Locate the line that contains "[back to top] (24, 1749)". Retype it and every line after it to the end of the records, exactly, but not the pictures.

• • • • • • •

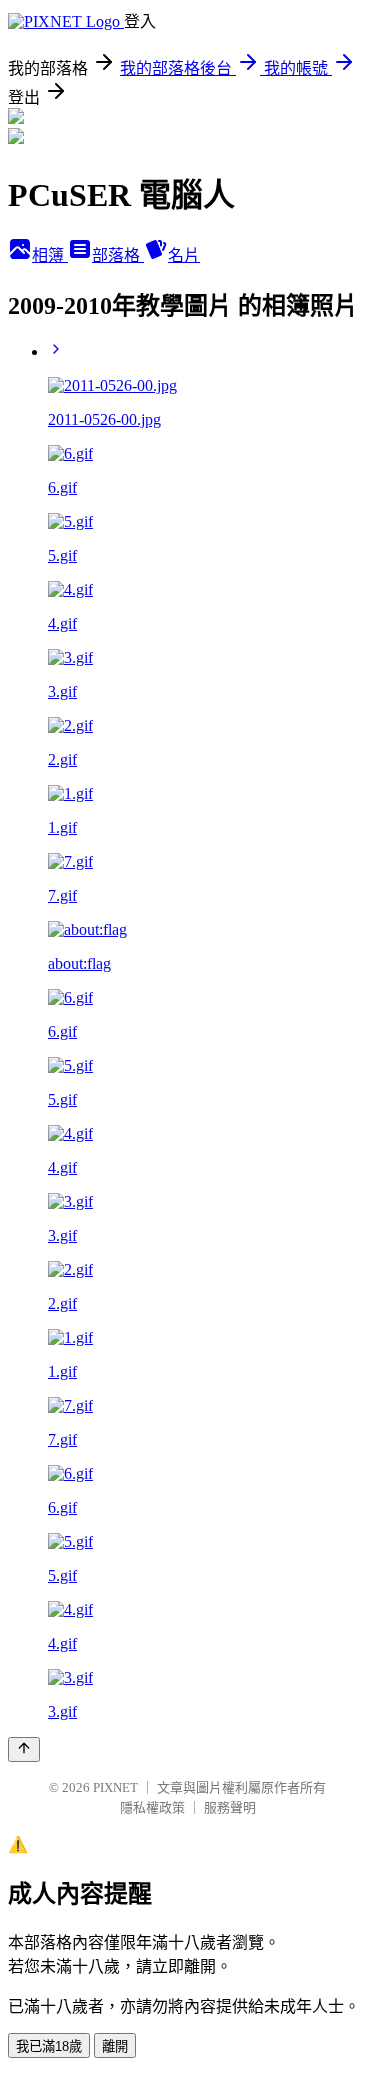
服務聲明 (230, 1807)
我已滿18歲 (49, 2046)
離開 (115, 2046)
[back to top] (24, 1749)
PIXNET (115, 1787)
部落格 (118, 255)
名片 (184, 255)
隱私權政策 (152, 1807)
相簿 (50, 255)
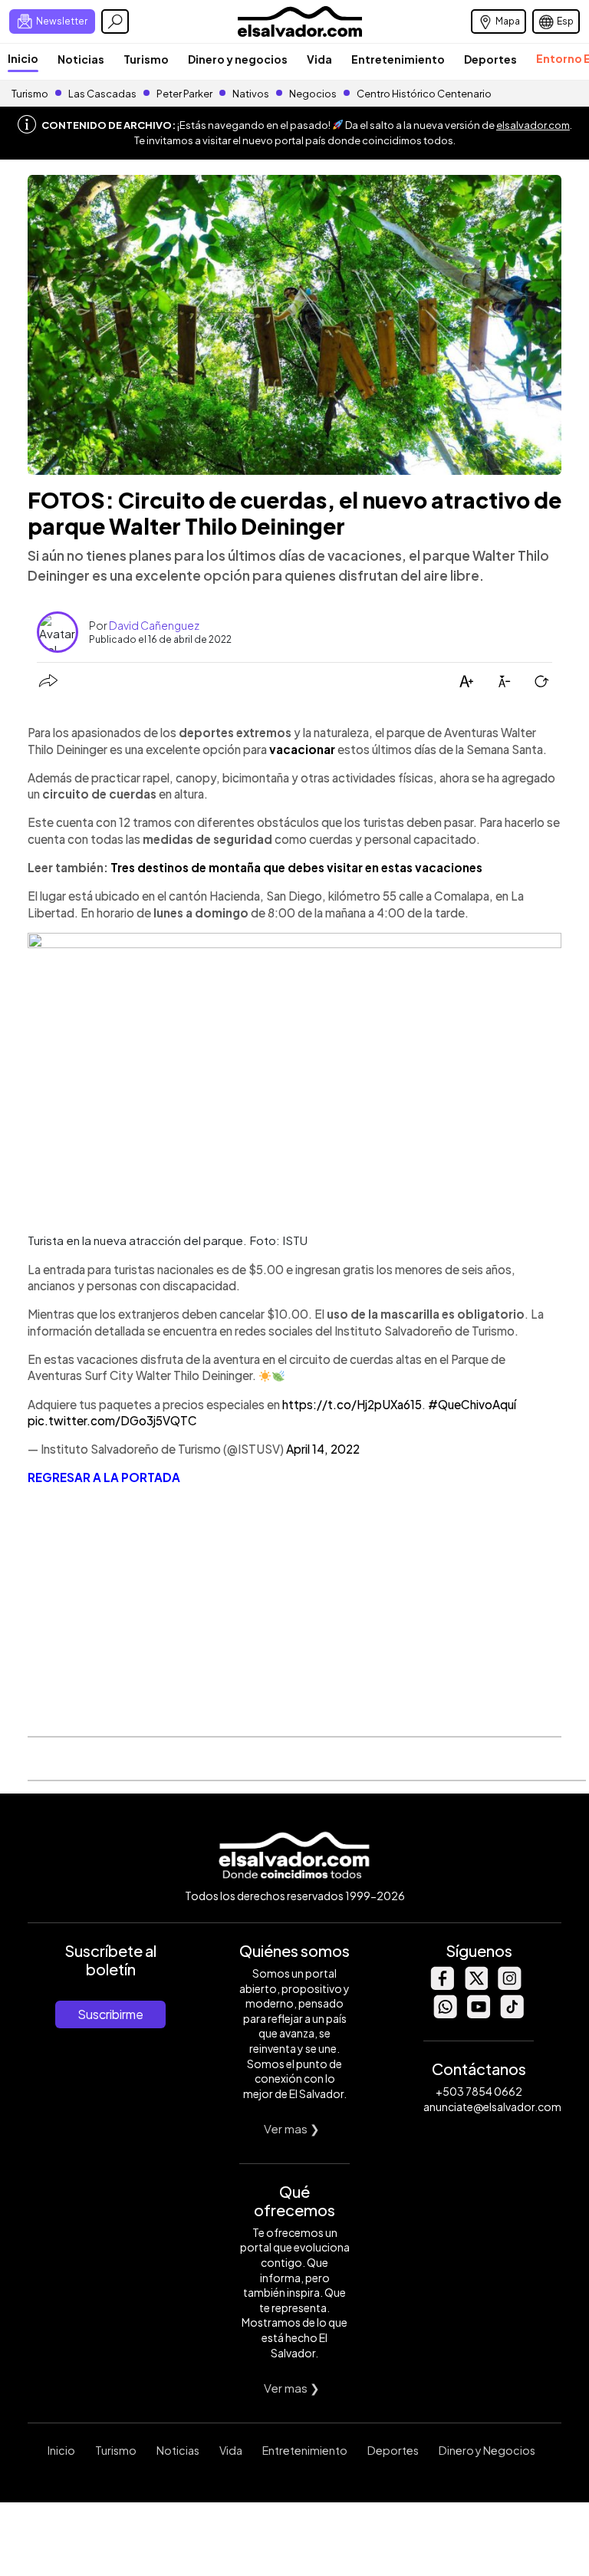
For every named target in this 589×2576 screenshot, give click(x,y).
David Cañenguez (154, 625)
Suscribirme (110, 2014)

• • • • • • •

## ANSWER TO THIS PROBLEM
[back to top] (24, 1749)
PIXNET (115, 1787)
部落格 (118, 255)
名片 (184, 255)
隱私權政策 (152, 1807)
相簿 (50, 255)
For every named target in this 589×2576 screenshot, give click(x,y).
David Cañenguez (154, 625)
Suscribirme (110, 2014)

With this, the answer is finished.